Assignment ▸ Nothing but the records, repeated exactly, should form the response.

(Collected data entries)

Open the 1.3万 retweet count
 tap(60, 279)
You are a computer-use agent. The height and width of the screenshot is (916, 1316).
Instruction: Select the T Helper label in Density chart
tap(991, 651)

Written answer ▸
Open the 1.3万 retweet count
 tap(60, 279)
You are a computer-use agent. The height and width of the screenshot is (916, 1316).
Instruction: Select the T Helper label in Density chart
tap(991, 651)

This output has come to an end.